Tiago, yo hablo de las dos placas, una es la placa controladora el disco duro, es decir la placa electronica del HD, para los que no me hayan entendido voy a refinar un poco mi mensaje.

La placa base del portatil tiene una bios principal, en caso de llevar PCH puede tener dos chip de bios una de KBC y otra main bios de PCH o sistema, ademas de estas dos bios (eprom) en algunos equipos como HP hay otra eprom en esta misma placa, es una eprom de 128kb y esta guarda contraseñas de bios. En el caso de que no consigas borrar la password de una bios cuando la flasheas (reprogramas) es porque la bios no se guarda en la main bios, si no en la emprom de passwords.
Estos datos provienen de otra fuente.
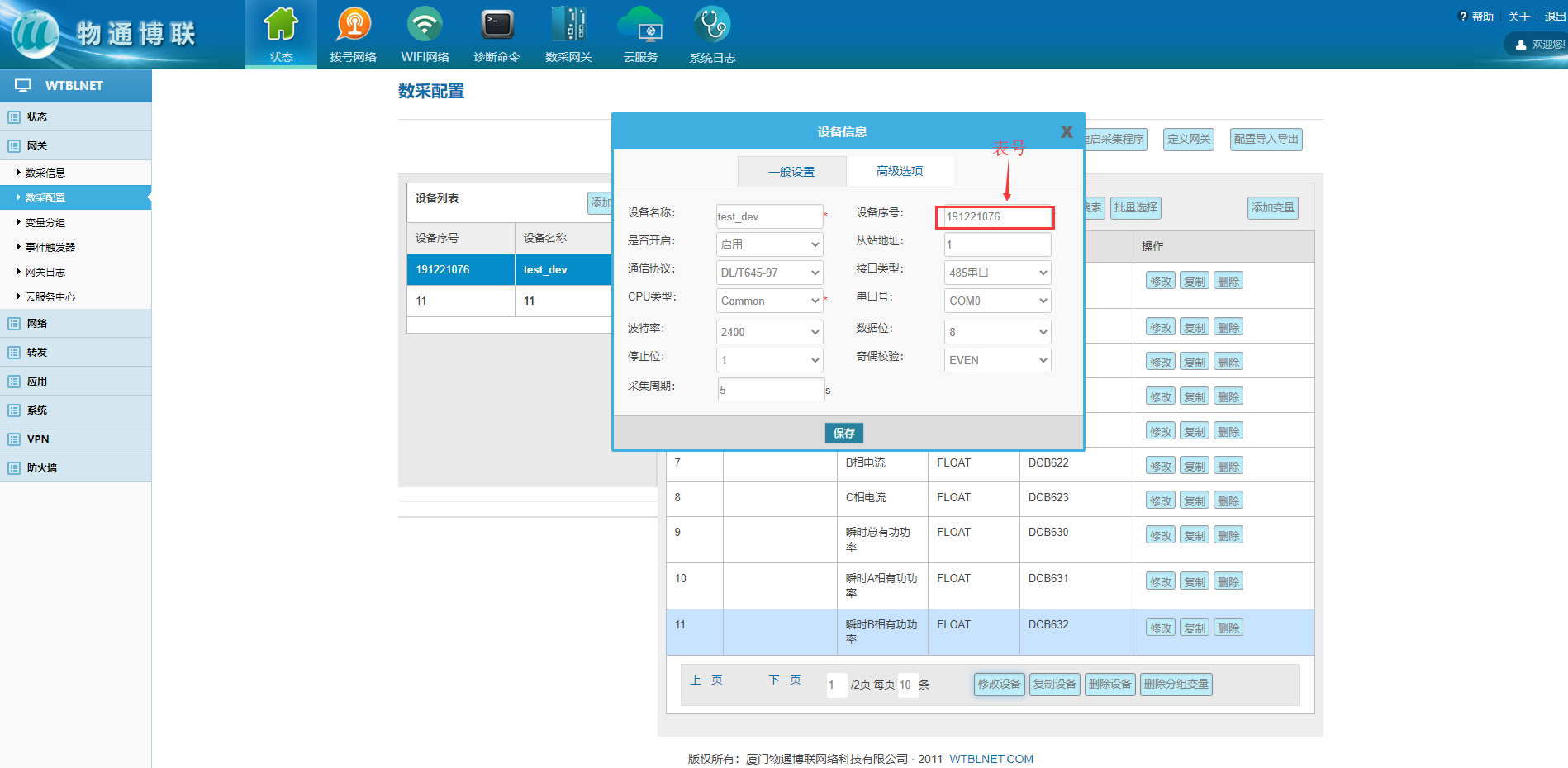This screenshot has width=1568, height=768.
Task: Click the 设备序号 input field
Action: (x=995, y=216)
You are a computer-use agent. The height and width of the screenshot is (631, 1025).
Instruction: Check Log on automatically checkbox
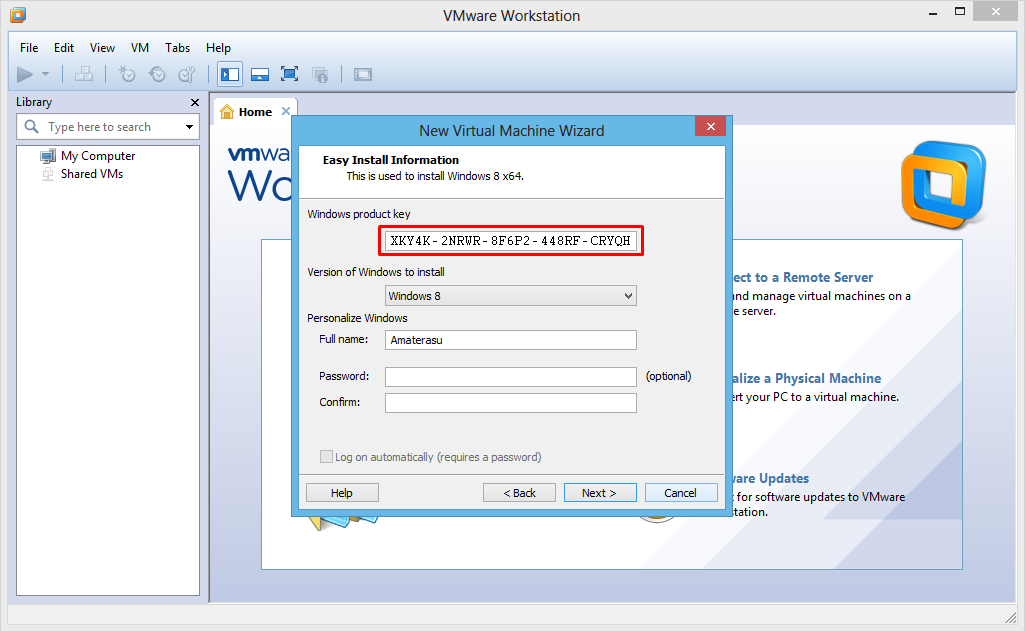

Ahora por otra parte, tenemos el password de disco, que tambien es solicitado al inicio del equipo, pero esta bios no se puede borrar ni desde la main bios ni desde la eprom de password, ya que este password se aloja en la eprom del la placa del disco duro, en la cual tendremos que localizar la dirección de memoria donde esta el password, (hay varios metodos) y esa linea pasarla a cero, es decir "FF".

Un saludo.


----------



## TRILO-BYTE (Ene 10, 2016)

no manches esta bien revuelta tu explicacion solo tu y dios se entienden.

lo que medio entendi es que hay que localizar la eeprom del la placa del disco duro y/o borrarla.

o hacer una copia de esta tratar de desifrar o algo por el estilo.

respecto a la bios de la placa de la laptop o PC es muy facil solo quitas la bateria unos segundos y ya adios contraseña.


----------